2^7=2*2*2*2*2*2*2=128 poses no practical problem.

But 3^4567 does!

From my previous question (18th Jan) and kind answer I have learned that 3^4567=10^x, and from that equation we can deduce that x=4568/log_3 10.

If we insert these values to calculator, we can find that answer is about 4568/2,095...=2180,4296... which means that there are 2180 integers in an answer if we "open" 3^4567.

But where does this denominator value log_3 10 comes from?

What kind of a number it and other log values are?

Are they always decimal numbers? ...irrational numbers? ...transcendental numbers?

As far as I know Mr. Napier (who invented logarithms) and his contemporaries had to use a lot of time to find approximate values for logarithms they used...and even so, they only tabulated some 5 decimals for each case.

So, what kind is an algorithm that creates logaritms nowadays?(Nerd)

Re: How do we calculate log_3 10?

For starters, you need to remember the logarithm law $\displaystyle \displaystyle \begin{align*} \log_b{ \left( m^p \right) } = p\log_b{(m)} \end{align*}$. So if you start with your equation $\displaystyle \displaystyle \begin{align*} 3^{4567} = 10^x \end{align*}$ and take a logarithm of ANY base to both sides (in this case they chose 3 because it cancels easiest on the left hand side), we have

$\displaystyle \displaystyle \begin{align*} 3^{4567} &= 10^x \\ \log_3{\left( 3^{4567} \right) } &= \log_3{\left( 10^x \right) } \\ 4567 &= \log_3{ \left( 10^x \right) } \\ 4567 &= x \log_3{(10)} \textrm{ from the logarithm law mentioned earlier} \\ \frac{4567}{\log_3{(10)}} &= x \end{align*}$

It would have been just as easy to cancel on the RHS by taking both sides to a base 10 logarithm, or even taking both sides to any other logarithm as well.

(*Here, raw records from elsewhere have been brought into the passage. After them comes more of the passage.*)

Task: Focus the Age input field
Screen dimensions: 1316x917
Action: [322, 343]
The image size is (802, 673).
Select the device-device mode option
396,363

Most logarithm values are transcendental, unless the number you are taking a logarithm of is a power of the same base of your logarithm, because then you have natural cancellation. If your logarithm is transcendental though, decimal approximations can be made using a Taylor Series (which calculators would be programmed with).

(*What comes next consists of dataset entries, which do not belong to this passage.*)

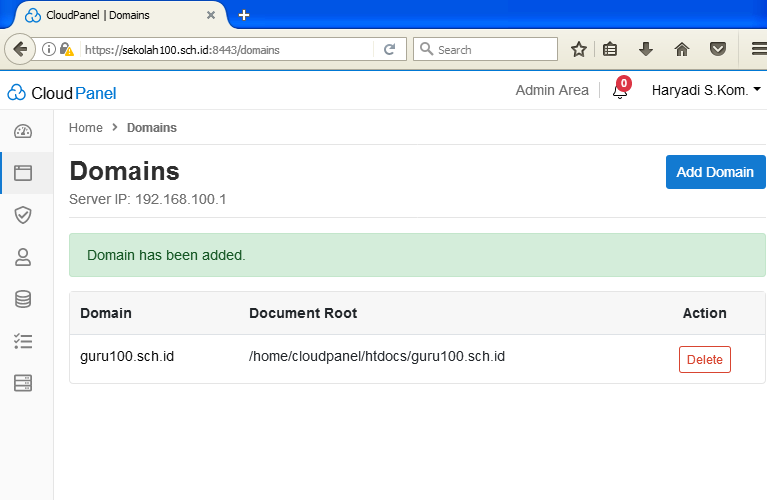Bookmark this page with star icon
The height and width of the screenshot is (500, 767).
578,49
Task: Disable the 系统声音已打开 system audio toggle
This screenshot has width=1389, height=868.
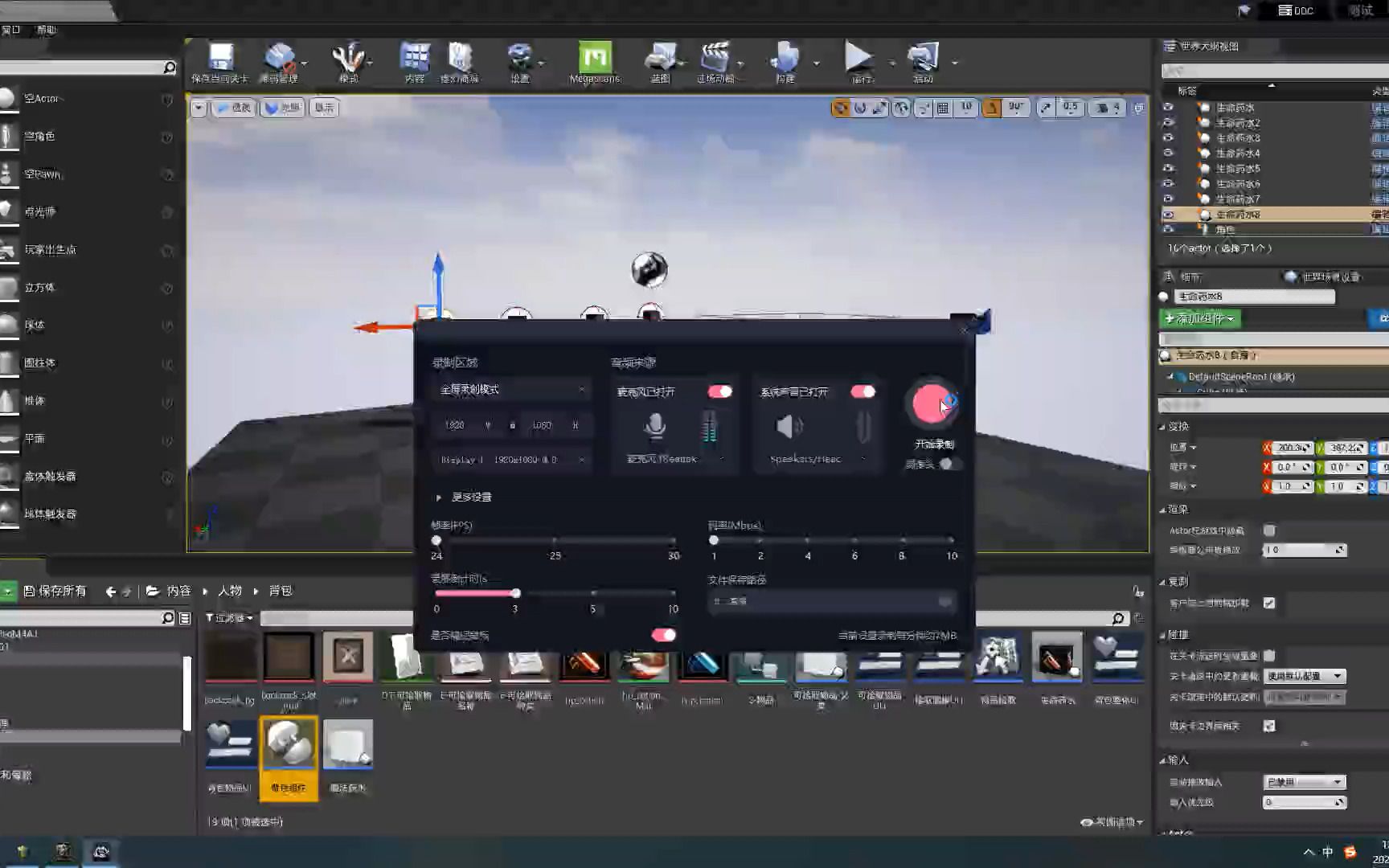Action: (864, 391)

Re: How do we calculate log_3 10?

Quote:

Originally Posted by

**Prove It** For starters, you need to remember the logarithm law $\displaystyle \displaystyle \begin{align*} \log_b{ \left( m^p \right) } = p\log_b{(m)} \end{align*}$. So if you start with your equation $\displaystyle \displaystyle \begin{align*} 3^{4567} = 10^x \end{align*}$ and take a logarithm of ANY base to both sides (in this case they chose 3 because it cancels easiest on the left hand side), we have

$\displaystyle \displaystyle \begin{align*} 3^{4567} &= 10^x \\ \log_3{\left( 3^{4567} \right) } &= \log_3{\left( 10^x \right) } \\ 4567 &= \log_3{ \left( 10^x \right) } \\ 4567 &= x \log_3{(10)} \textrm{ from the logarithm law mentioned earlier} \\ \frac{4567}{\log_3{(10)}} &= x \end{align*}$

It would have been just as easy to cancel on the RHS by taking both sides to a base 10 logarithm, or even taking both sides to any other logarithm as well.

Most logarithm values are transcendental, unless the number you are taking a logarithm of is a power of the same base of your logarithm, because then you have natural cancellation. If your logarithm is transcendental though, decimal approximations can be made using a Taylor Series (which calculators would be programmed with).

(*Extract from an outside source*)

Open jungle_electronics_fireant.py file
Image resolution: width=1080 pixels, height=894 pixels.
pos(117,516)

OK. Thanks for your answer, Prove it.

So, by using logarithms help me to find answer to question: "how many integers there are if we "open" 3^4567. But, compared to raw repetitive multiplications, do they have any help if I try to find what these integers are precisely?

So, is it more economical to use Taylor series to find enough many decimals in order to find precise values for large raisings or is it just waste of time to use them compared to raw repetitive multiplications? Or is there any 3rd way how we (=computers/calculators) in practice "open" these integer raisings?